Daniel Teixeira/Estadão
Daniel Teixeira/Estadão

Hospedaria 'renasce' para acolher imigrantes em SP

Abrigo histórico no Brás volta às origens 36 anos após encerramento das atividades

Marina Azaredo, O Estado de S. Paulo

26 Abril 2014 | 16h13

SÃO PAULO - Um dos maiores centros de recepção de estrangeiros já existentes no Brasil, a Hospedaria de Imigrantes do Brás recebeu mais de 2 milhões de pessoas entre 1887 e 1978. Agora, 36 anos após o encerramento de suas atividades, o antigo prédio está novamente funcionando como abrigo para estrangeiros recém-chegados a São Paulo.

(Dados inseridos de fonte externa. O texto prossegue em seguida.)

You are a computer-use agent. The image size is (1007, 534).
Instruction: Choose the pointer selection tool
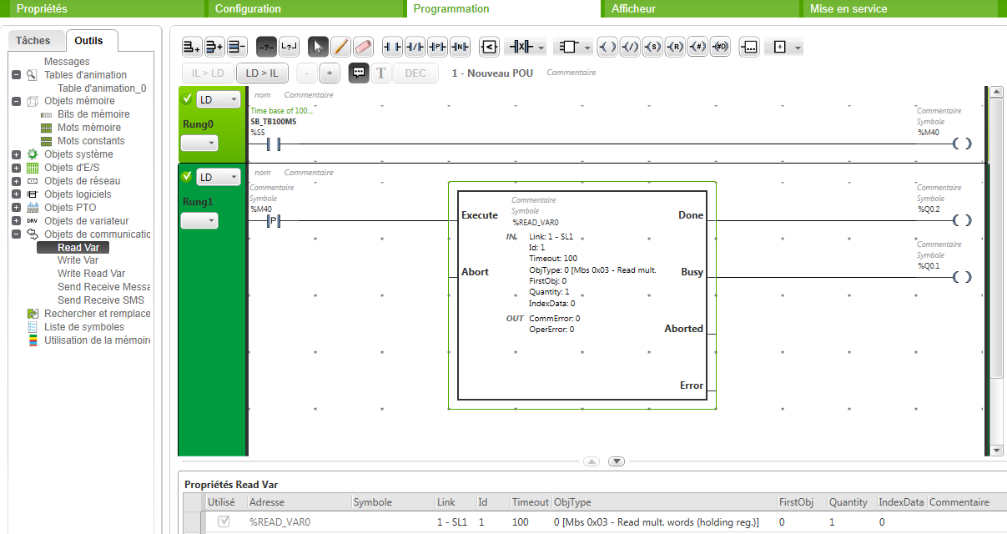click(x=318, y=47)
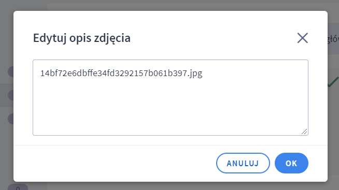
Task: Focus the photo description text area
Action: (171, 98)
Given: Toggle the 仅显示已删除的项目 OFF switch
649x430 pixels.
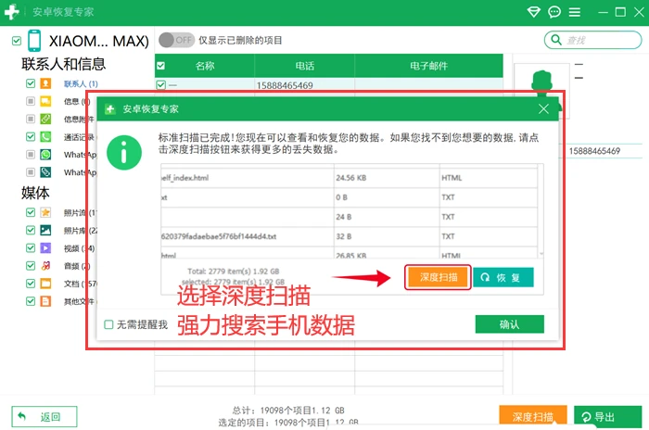Looking at the screenshot, I should click(177, 40).
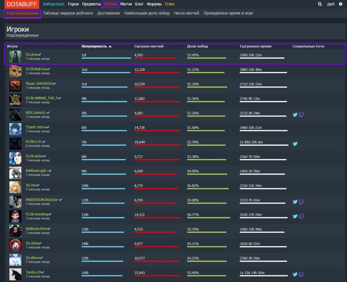Open NGX.SumaiL's Twitch icon

(x=302, y=115)
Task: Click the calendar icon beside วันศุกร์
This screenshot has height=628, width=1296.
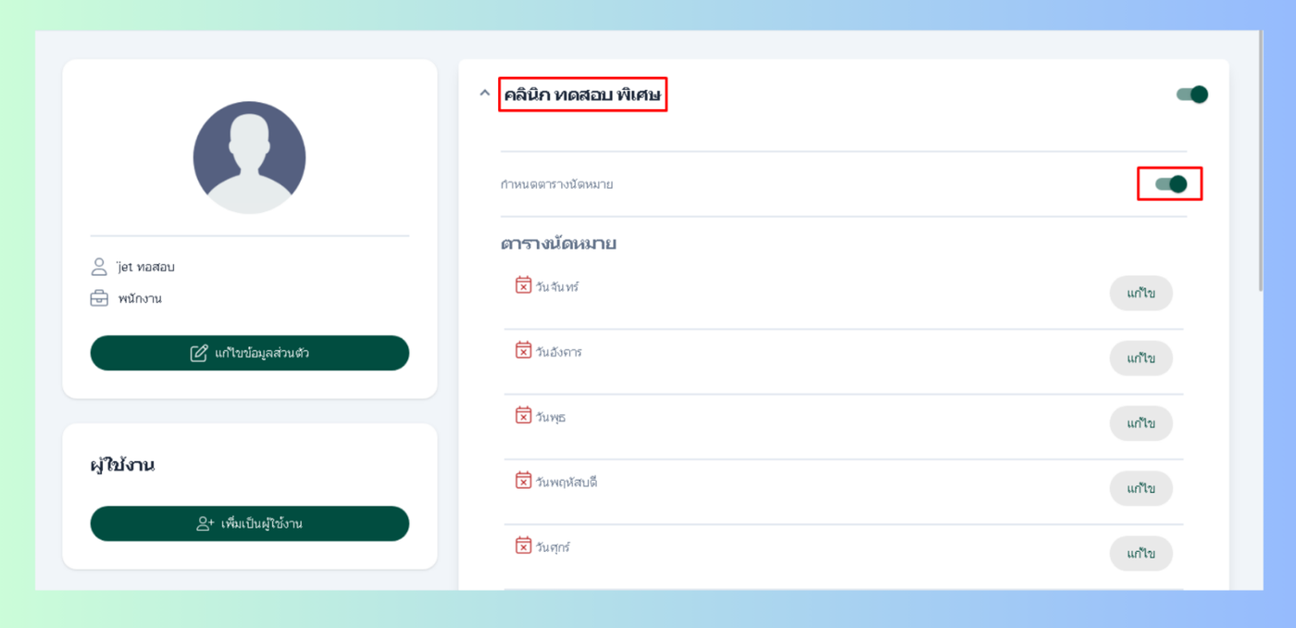Action: point(523,545)
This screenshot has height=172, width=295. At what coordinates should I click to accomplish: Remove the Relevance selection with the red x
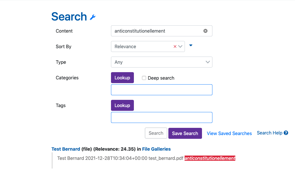(175, 46)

Após os fim das atividades da Hospedaria, uma parte do edifício passou a abrigar o Arsenal da Esperança, um centro de acolhida para adultos em situação de rua, inaugurado em 1966. Outra porção do prédio abriga o Museu da Imigração do Estado de São Paulo. Hoje, dos 1,2 mil homens que vivem no Arsenal, 179 são estrangeiros, em grande parte da África e do Haiti.

Um dos 12 haitianos no local, Lesly Noel, de 29 anos, chegou há pouco mais de dois meses. Assim como as centenas de conterrâneos que vieram para São Paulo nas últimas semanas, ele fugiu do desemprego e da crise que assola o país após o terremoto de 2010.

“Trabalhei três anos como eletricista. De repente, não consegui mais emprego.” O sonho era ir para os Estados Unidos, mas não conseguiu e o destino acabou sendo São Paulo. “Encontrei pessoas muito acolhedoras aqui, mas já percebi que também existe muito preconceito.” Noel chegou ao Arsenal após uma passagem pela Casa do Migrante, outro ponto de acolhida para imigrantes. “Agora, meu sonho é estudar e trabalhar aqui. Na vida, a pessoa tem de ser otimista”, afirma.

Na última quinta-feira, ele aguardava a resposta de uma entrevista para trabalhar em uma empresa de alumínio em Santana, na zona norte.

“Esse é um fenômeno muito novo. O Brasil oferece possibilidades econômicas que antes não oferecia. Deixamos de ser apenas um ponto de parada para ser o destino final”, aponta o missionário italiano Simone Bernardi, que há nove anos trabalha no Arsenal e viu o aumento no número de estrangeiros na casa. “De um ano e meio para cá, aumentou muito o número de africanos”, diz.

Ousmane Sidibe, de 27 anos, fugiu do conflito armado que assola a República do Mali, país da África Ocidental. Empregado na construção civil, ganha cerca de R$ 1 mil por mês, e parte do dinheiro vai diretamente para a família no Mali. “O mais difícil é conseguir a documentação para ficar regular. Mas, pelo menos aqui no Brasil, todo mundo é bom. Meu sonho é viver para ver a paz”, afirma.

Regularização. Segundo Paulo Illes, coordenador de Políticas para Migrantes da Prefeitura, o Registro Nacional de Estrangeiros pode demorar até dois anos para chegar. Por isso, o Executivo municipal assinou recentemente um convênio com o Banco do Brasil para permitir que os imigrantes consigam abrir uma conta sem o documento.

“Certamente, tivemos uma mudança no perfil do imigrante. Há dez anos, eram muito mais latinos.” Hoje, a Prefeitura acolhe em seus centros um total de 322 imigrantes, e os maiores grupos são de Guiné Bissau (58) e do Mali (53). “Os latinos já têm uma comunidade mais estruturada e não precisam de tanto apoio”, acredita Illes.

O Censo Demográfico de 2010 registrou 286.468 imigrantes que viviam no Brasil há pelo menos cinco anos. O número foi 86,7% maior do que o encontrado pelo Censo Demográfico de 2000, quando foram registrados 143.644 estrangeiros na mesma situação. Para o professor do Departamento de Antropologia da PUC-SP Acacio Almeida, o aumento não se deve apenas à “fuga da pobreza”, mas a uma “busca por oportunidades”. “Nos últimos anos, muito se falou do Brasil, e a Copa do Mundo é um dos motivos”, aponta.